## WHAT IS REQUIRED
Return every line from the listing where the word "photo" occurs.

## TASK INPUTS

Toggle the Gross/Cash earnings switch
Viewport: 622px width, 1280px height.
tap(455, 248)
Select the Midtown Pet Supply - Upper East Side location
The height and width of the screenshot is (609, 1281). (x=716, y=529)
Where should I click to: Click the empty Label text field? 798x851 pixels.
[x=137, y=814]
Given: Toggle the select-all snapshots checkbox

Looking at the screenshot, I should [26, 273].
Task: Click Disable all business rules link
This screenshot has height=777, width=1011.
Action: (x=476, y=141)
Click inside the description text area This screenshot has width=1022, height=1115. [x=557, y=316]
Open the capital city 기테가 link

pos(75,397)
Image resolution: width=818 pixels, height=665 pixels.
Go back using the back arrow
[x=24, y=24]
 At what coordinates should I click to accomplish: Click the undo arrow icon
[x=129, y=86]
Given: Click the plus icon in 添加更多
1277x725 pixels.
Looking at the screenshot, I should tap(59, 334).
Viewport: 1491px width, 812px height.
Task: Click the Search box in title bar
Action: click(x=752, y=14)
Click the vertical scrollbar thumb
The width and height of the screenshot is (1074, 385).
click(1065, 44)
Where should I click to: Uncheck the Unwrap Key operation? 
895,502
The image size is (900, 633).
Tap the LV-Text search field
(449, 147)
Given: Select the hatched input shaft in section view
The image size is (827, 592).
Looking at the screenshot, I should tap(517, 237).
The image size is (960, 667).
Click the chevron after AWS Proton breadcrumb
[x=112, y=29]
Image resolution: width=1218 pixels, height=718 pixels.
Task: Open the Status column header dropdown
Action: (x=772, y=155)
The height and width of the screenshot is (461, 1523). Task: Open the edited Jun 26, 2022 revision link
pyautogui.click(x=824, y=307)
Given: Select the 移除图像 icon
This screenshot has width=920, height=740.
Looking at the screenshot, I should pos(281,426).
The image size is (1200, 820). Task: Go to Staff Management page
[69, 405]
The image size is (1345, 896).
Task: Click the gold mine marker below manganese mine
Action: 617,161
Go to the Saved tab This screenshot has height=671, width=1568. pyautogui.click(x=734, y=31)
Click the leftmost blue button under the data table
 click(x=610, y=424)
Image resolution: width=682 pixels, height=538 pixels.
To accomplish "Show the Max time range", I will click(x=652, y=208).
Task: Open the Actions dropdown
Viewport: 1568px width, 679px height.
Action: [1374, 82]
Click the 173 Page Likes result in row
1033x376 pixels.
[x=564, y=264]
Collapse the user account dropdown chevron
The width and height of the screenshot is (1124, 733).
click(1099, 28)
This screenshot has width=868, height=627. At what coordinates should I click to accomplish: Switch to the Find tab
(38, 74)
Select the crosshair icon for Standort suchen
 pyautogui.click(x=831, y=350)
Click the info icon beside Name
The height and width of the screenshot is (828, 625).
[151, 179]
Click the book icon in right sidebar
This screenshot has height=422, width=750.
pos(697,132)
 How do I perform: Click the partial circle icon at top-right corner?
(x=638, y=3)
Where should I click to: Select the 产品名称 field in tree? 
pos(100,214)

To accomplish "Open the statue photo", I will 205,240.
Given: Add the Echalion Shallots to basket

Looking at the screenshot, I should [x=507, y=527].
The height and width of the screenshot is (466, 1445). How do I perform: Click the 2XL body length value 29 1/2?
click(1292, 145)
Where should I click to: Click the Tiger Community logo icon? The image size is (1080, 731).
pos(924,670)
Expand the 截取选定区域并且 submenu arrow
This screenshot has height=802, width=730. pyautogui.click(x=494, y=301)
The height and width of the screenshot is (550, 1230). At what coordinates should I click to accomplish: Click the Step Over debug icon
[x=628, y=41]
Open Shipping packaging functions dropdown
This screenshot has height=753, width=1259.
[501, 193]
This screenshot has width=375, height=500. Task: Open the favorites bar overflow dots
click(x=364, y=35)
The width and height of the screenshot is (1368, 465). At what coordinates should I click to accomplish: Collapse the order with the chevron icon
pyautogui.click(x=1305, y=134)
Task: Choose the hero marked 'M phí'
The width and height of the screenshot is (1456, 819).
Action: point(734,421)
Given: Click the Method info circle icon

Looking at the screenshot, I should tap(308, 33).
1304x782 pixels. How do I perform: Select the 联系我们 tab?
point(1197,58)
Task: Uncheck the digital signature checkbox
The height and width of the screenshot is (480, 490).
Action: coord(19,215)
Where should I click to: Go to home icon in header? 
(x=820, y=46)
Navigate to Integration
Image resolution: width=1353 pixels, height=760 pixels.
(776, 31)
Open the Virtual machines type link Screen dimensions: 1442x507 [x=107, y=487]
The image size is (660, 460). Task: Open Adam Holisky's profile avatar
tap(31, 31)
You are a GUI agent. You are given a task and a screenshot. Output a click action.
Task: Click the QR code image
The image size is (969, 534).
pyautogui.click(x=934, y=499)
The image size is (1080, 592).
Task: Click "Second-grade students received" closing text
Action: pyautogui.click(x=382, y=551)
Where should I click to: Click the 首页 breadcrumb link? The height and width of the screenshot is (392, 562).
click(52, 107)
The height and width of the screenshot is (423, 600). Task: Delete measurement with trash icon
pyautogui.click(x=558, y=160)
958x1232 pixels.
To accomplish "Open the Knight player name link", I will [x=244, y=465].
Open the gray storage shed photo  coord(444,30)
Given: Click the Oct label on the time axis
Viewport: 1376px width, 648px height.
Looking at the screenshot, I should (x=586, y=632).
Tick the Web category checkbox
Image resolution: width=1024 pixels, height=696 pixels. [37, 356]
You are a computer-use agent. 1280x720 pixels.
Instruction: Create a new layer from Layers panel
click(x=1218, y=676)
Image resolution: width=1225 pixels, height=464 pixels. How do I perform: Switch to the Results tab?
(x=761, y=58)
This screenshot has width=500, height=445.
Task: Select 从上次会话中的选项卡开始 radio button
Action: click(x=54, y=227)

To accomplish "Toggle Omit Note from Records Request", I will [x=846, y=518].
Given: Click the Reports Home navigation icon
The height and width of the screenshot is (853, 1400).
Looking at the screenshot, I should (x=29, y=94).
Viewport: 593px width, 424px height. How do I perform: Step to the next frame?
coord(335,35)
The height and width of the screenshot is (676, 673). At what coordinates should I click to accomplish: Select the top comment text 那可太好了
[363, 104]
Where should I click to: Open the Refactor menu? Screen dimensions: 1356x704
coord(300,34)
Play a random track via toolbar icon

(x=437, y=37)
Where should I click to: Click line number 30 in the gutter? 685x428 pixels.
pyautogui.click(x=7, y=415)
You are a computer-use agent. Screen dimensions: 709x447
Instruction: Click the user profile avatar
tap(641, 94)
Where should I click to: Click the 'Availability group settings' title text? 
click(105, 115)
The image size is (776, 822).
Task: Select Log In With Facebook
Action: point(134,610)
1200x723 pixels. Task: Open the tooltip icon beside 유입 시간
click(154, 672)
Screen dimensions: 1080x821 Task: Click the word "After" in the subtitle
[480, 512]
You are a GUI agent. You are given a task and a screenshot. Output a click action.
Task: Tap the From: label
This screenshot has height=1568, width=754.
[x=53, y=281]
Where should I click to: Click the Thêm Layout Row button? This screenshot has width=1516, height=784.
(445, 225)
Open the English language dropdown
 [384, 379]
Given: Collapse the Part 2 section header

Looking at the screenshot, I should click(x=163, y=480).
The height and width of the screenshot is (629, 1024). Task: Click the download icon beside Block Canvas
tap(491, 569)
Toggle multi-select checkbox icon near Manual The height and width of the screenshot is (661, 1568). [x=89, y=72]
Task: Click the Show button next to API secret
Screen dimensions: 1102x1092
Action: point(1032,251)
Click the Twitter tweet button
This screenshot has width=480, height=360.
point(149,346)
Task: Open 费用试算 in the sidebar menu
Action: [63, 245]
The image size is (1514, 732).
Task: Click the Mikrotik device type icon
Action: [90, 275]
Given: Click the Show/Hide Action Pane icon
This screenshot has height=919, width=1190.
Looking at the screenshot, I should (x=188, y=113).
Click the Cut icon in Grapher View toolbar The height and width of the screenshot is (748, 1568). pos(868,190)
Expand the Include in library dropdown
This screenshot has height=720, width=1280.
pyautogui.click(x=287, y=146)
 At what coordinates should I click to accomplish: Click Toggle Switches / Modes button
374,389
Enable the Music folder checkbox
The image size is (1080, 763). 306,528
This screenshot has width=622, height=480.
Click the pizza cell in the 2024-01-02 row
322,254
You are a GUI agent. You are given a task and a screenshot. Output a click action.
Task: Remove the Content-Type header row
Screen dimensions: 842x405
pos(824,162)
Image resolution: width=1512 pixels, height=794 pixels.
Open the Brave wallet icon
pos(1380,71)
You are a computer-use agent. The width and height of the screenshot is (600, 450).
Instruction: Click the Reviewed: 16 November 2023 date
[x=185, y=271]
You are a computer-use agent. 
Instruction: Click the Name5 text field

## SOLUTION FOR THIS EXERCISE
To accomplish "Open the statue photo", I will 205,240.
Open the gray storage shed photo  coord(444,30)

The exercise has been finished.